23. The polynucleotide of claim 19, wherein said polynucleotide comprises a sequence, at least 95% identical to at least 20 contiguous nucleotides of SEQ ID NO: 12 and encodes the A965T mutation.

24. The polynucleotide of claim 19, wherein said polynucleotide comprises a sequence at least 95% identical to at least 20 contiguous nucleotides of SEQ ID NO: 15 and encodes the 118delT mutation.

25. The polynucleotide of claim 19, wherein said polynucleotide comprises a sequence at least 95% identical to at least 20 contiguous nucleotides of SEQ ID NO: 65 and encodes the G 1292 A mutation.

26. The polynucleotide of claim 19, wherein said polynucleotide comprises a sequence at least 95% identical to at least 20 contiguous nucleotides of SEQ ID NO: 68 and encodes the 1214-1215delAAinsG mutation.

27. The polynucleotide of claim 19, wherein said polynucleotide comprises a sequence at least 95% identical to at least 20 contiguous nucleotides of SEQ ID NO: 72 and encodes the 759-774dup mutation.

28. The polynucleotide of claim 19, wherein said polynucleotide comprises a sequence at least 95% identical to at least 20 contiguous nucleotides of SEQ ID NO: 76 and encodes the G5461A mutation.

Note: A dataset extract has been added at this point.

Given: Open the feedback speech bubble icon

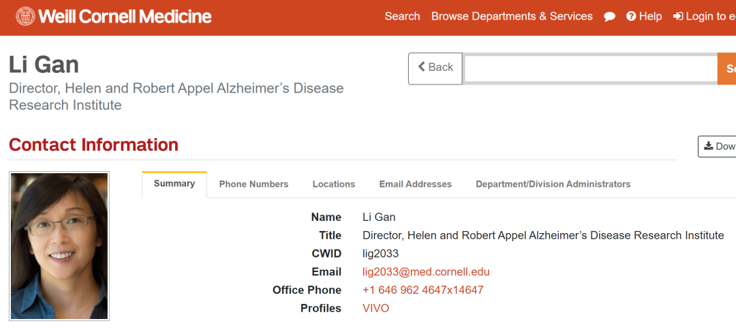Looking at the screenshot, I should pyautogui.click(x=609, y=16).
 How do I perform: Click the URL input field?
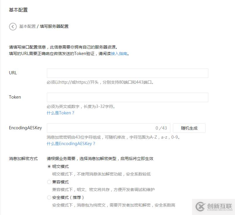pyautogui.click(x=127, y=73)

29. A kit for detecting one or more mutations in HEXA nucleic acid comprising at least one oligonucleotide of claim 19.

30. An isolated polypeptide comprising at least a portion of the HEXA protein, wherein said polypeptide comprises one or more mutations in HEXA protein selected from the group consisting of T259A, D332V, R393T, D465N, truncated proteins encoded by 118 delT, G1292A, 1214-1215delAAinsG, 759-774dup mutations, and the protein encoded by G5461 A mutation.

31. The polypeptide of claim 30, wherein said polypeptide comprises T259A mutation and have a sequence at least 95% identical to at least 20 contiguous amino acids of SEQ ID NO: 11.

32. The polypeptide of claim 30, wherein said polypeptide comprises D322V mutation and have a sequence at least 95% identical to at least 20 contiguous amino acids of SEQ ID NO: 14.

33. The polypeptide of claim 30, wherein said polypeptide comprises a trunctated protein having a sequence at least 95% identical to SEQ ID NO: 16.

34. The polypeptide of claim 30, wherein said polypeptide comprises a trunctated protein having a sequence at least 95% identical to SEQ ID NO: 70.

35. The polypeptide of claim 30, wherein said polypeptide comprises a trunctated protein having a sequence at least 95% identical to SEQ ID NO: 74.

36. An antibody that specifically binds to a polypeptide of claim 30.

37. The antibody of claim 36, wherein said antibody binds specifically to the poypeptides having an amino acid sequence selected from the group consisting of SEQ ID NOS: 11, 14, 16, 70, 74.